I will also most likely reluctantly be finishing Kafka on the shore by Haruki Murakami this week. A surreal yet moving book that I have really enjoyed. I cannot wait to read the last few chapters....

19 February 2011

The English Patient

**Warning - review may contain some spoilers!!!**

I have read a few reviews and spoken to people who found this beautiful novel quite difficult to read; finding Michael Ondaatje's narrative fairly unconventional and therefore difficult to immerse oneself in. I however, for whatever reason, did not encounter any such obstacle as I explored a rich, atmospheric world inhabited by four fascinating, complex and widely different characters.

We meet Hana, a Canadian nurse working in Europe towards the tail end of the Second World War, insisting on being left in an old monastery in the heart of Florence where she cares for her English patient; a man who has been badly burnt in a plane accident over the desert and rescued by a Bedouin tribe. Intelligent and deeply enigmatic this mysterious character, despite his terrible injuries, coherently relates his tragic tale of love and loss in the desert, a tale that punctuates the separate stories of the three other main characters in this novel.

As well as Hana, two other distinct men come into our picture, albeit from completely different directions.  First of all comes a man called Caravaggio, an old friend of Hana's father and a thief, who has come a cropper working for the British Intelligence Service, resulting in having both of his thumbs cut off.  Upon hearing of Hana's situation, he walks all the way into Florence to find her. Like the English patient, he is addicted to morphine and spends a great deal of time speaking with the burnt man, revealing him to be László Almásy, the Hungarian desert explorer.  It turns out that Ondaatje actually plucked this name from history, after hearing the story of the real Almásy, who helped German spies to cross the desert during WWII. (This man had no particular affiliation to either side during the war, it seems he took on contracts from whoevers proved to be the most lucrative.)  The story we see here however, of him falling in love and having an affair with the English Katherine Clifton, is completely fictional.

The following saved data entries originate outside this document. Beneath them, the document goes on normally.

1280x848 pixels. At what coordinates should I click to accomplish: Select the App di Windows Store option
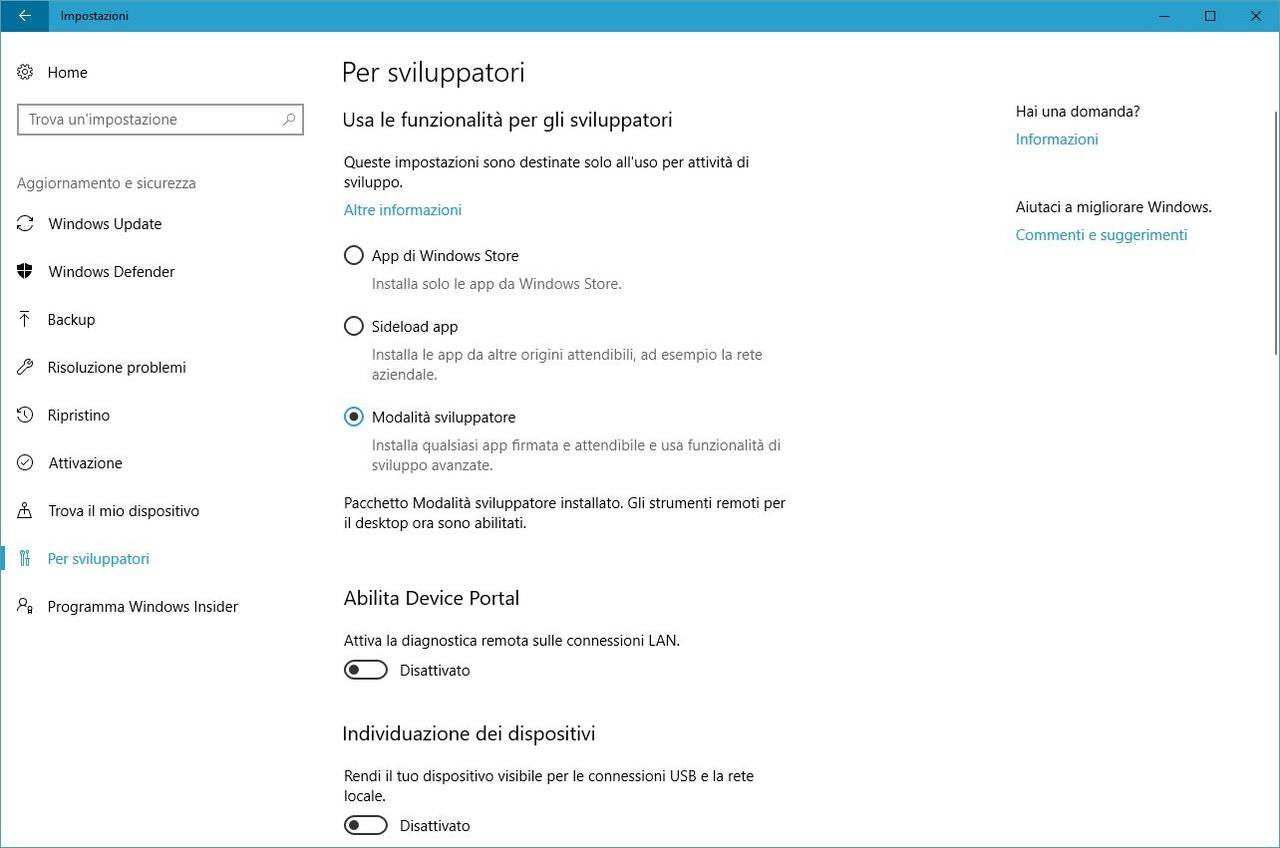353,256
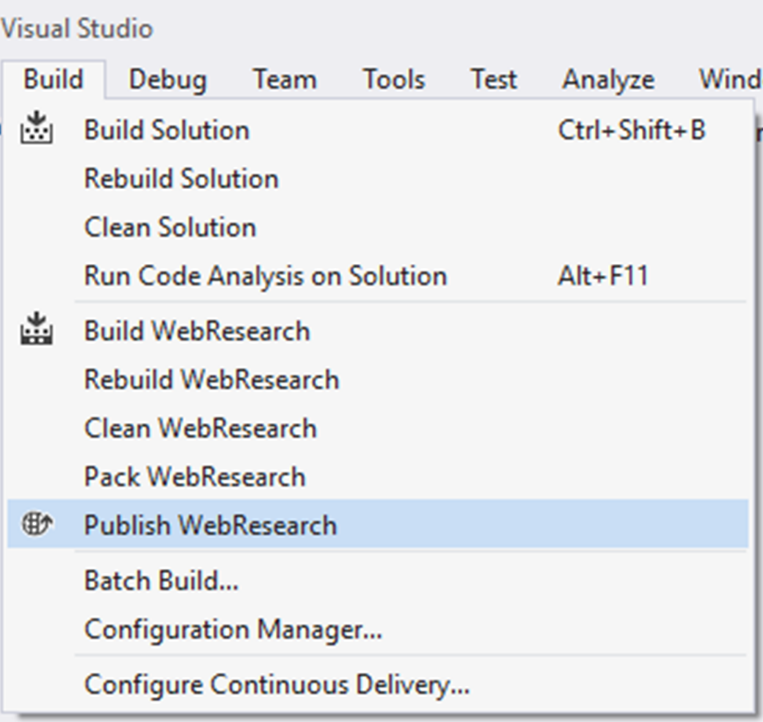763x722 pixels.
Task: Open Configuration Manager
Action: tap(378, 629)
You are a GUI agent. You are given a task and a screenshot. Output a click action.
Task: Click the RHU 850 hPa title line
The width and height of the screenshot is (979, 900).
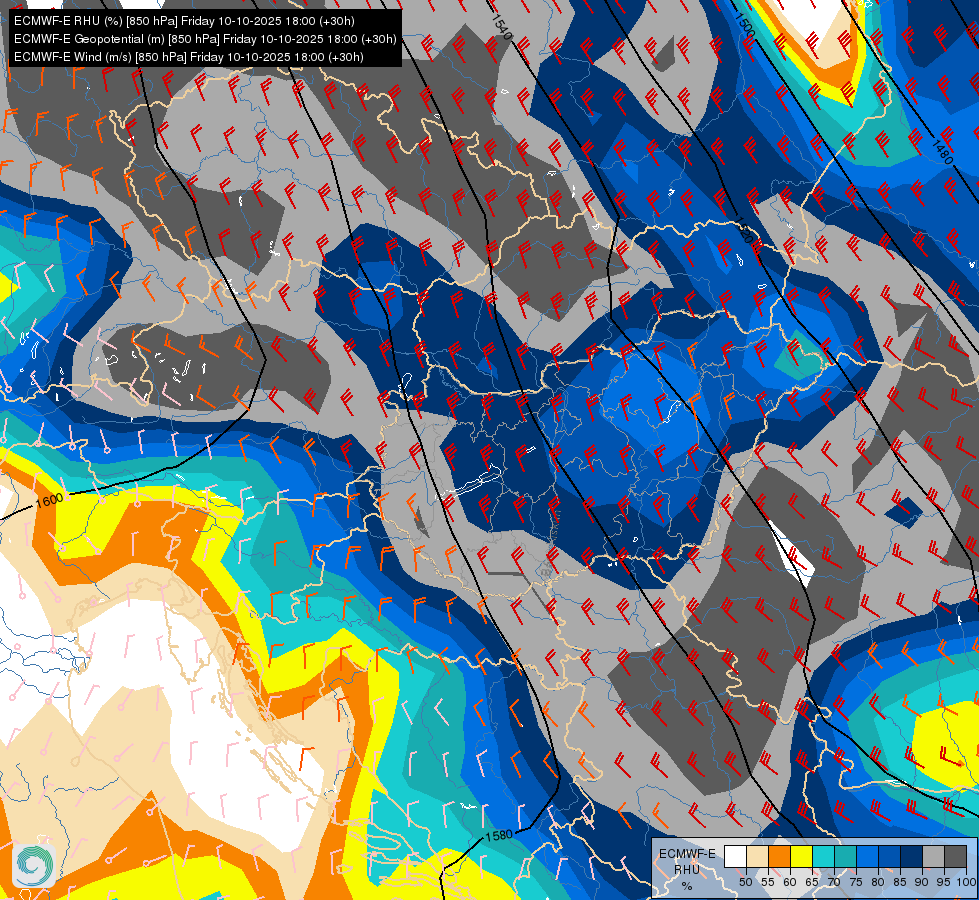[184, 21]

Our final main protagonist, and my favourite, is Kip, an Indian sapper working in bomb disposal.  We are at first cautious of the soldier, as his appearance at the villa whilst Hana is playing the piano seems such an intrusion on her, although quite bittersweet, beautiful and almost peaceful world.  However, we soon learn that the Germans have a habit of placing bombs in objects like musical instruments and, upon hearing her playing, he became fearful for her safety.  Kip swiftly becomes a welcome presence in the house; his strong, calm demeanor proves to be something that Hana is in dire need of and they quickly become lovers. All of the characters experience flashbacks in this novel, and although I found Almásy's to be a little confusing at times as they leaped from the most recent events to the earliest and back again, Kip's clearly recounts his experiences training to work in bomb disposal in England. 

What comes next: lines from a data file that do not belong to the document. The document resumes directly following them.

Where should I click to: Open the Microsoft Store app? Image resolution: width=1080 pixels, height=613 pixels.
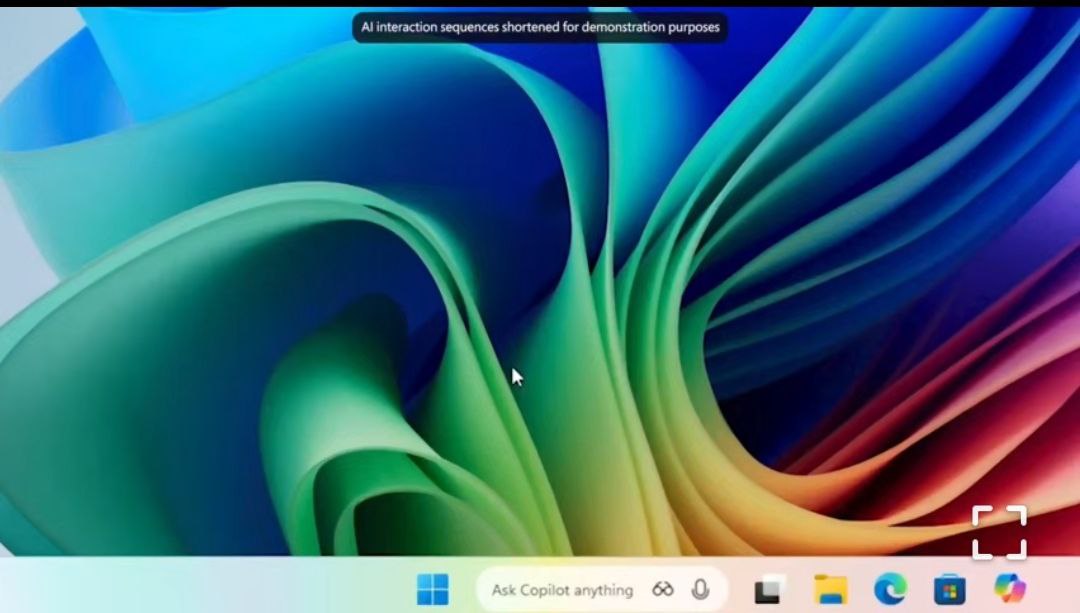pyautogui.click(x=948, y=590)
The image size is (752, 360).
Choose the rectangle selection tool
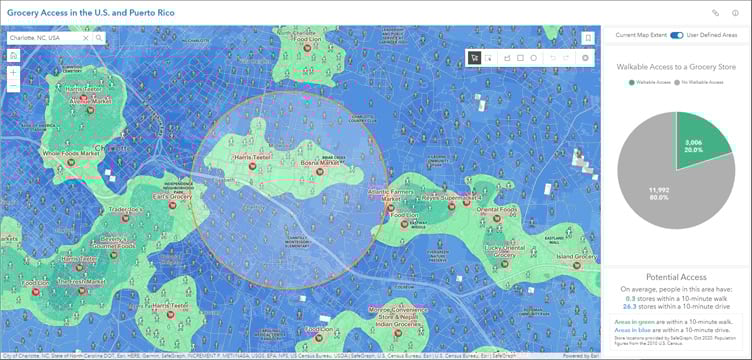(489, 58)
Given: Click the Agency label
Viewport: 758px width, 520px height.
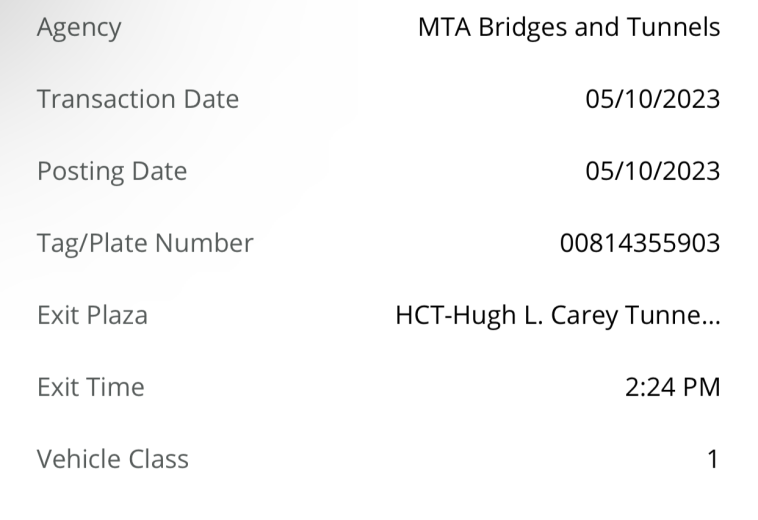Looking at the screenshot, I should pyautogui.click(x=79, y=28).
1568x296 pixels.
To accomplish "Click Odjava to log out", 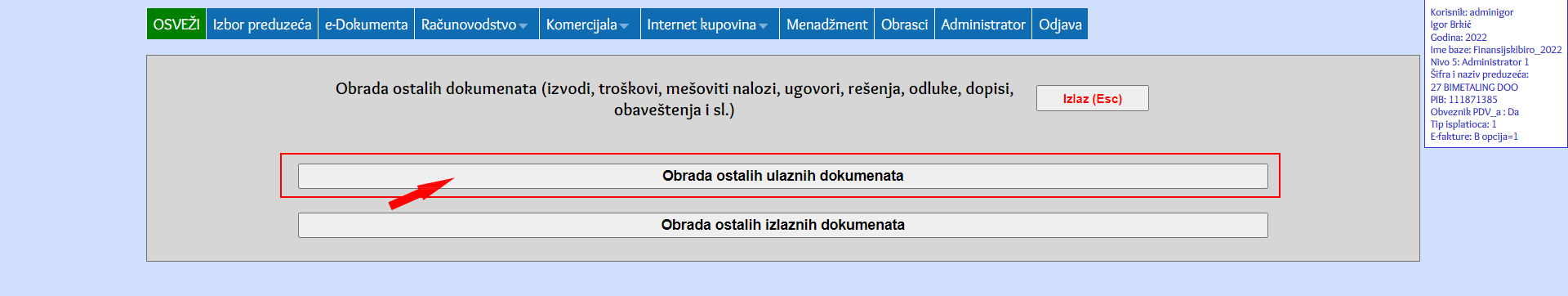I will pyautogui.click(x=1060, y=24).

When we reflect on WWII, do not the majority of us purely think of the English/German/American/French men who put there lives on the line? India, as part of the Allied Nations, officially declared war on Nazi Germany in 1939, and thousands of Indian conscripts began to fight in Europe on behalf of the United Kingdom, along with people from many other different cultures and races that we rarely consider when studying this period of the 20th Century.  Ondaatje's inclusion of Kip within this environment I therefore found very important.  I will not go any further into the story as I wouldn't want to give anything away, particularly regarding the again, bittersweet and thought-provoking end to the book in which Kip has a significant part to play.

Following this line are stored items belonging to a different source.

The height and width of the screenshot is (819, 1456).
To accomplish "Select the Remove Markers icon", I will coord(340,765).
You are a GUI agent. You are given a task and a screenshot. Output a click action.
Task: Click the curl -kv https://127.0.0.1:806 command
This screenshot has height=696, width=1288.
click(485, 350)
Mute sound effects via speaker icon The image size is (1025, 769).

Although I can identify the parts of this book that some may find difficult to follow (mainly Almasy's musings on his former life) I think the style of and ideas behind this novel perhaps fit with the way my own mind works, meaning that I could appreciate the book to its very fullest.  This story is not a linear one, we are constantly thrust backwards and forwards in time, essentially so that we may understand the characters as fully as possible.  There is less 'action' than a traditional novel and more.....reflection, I suppose, and emotion. The meeting of four war-weary people in this beautiful, yet damaged, villa in a beautiful, yet still dangerous, part of the world.  The writing is extremely evocative and the imagery vivid, a particularity that made even more sense upon discovering that Ondaatje is primarily a poet.  I also discovered, upon listening to a short talk on The English Patient on the BBC World Service that both Hana and Caravaggio are characters who Ondaatje had actually used previously in his novel In the Skin of the Lion, which I would now like to read as I think it will add an extra special element to The English Patient:

László Almásy

15 February 2011

Medieval Masterpieces

I caught a brilliant little treat on BBC 4 last night; The Beauty of Books, a half hour snippet on the beautiful works of art that sprung up from, without a doubt my favourite period in history; the medieval period. After studying this era intensively at University, I have still managed to maintain a passion for the fantastical legends and Hieronymus Bosch-style trippy artwork that characterised much of the period; an escape from the doom and death of everyday life I suppose.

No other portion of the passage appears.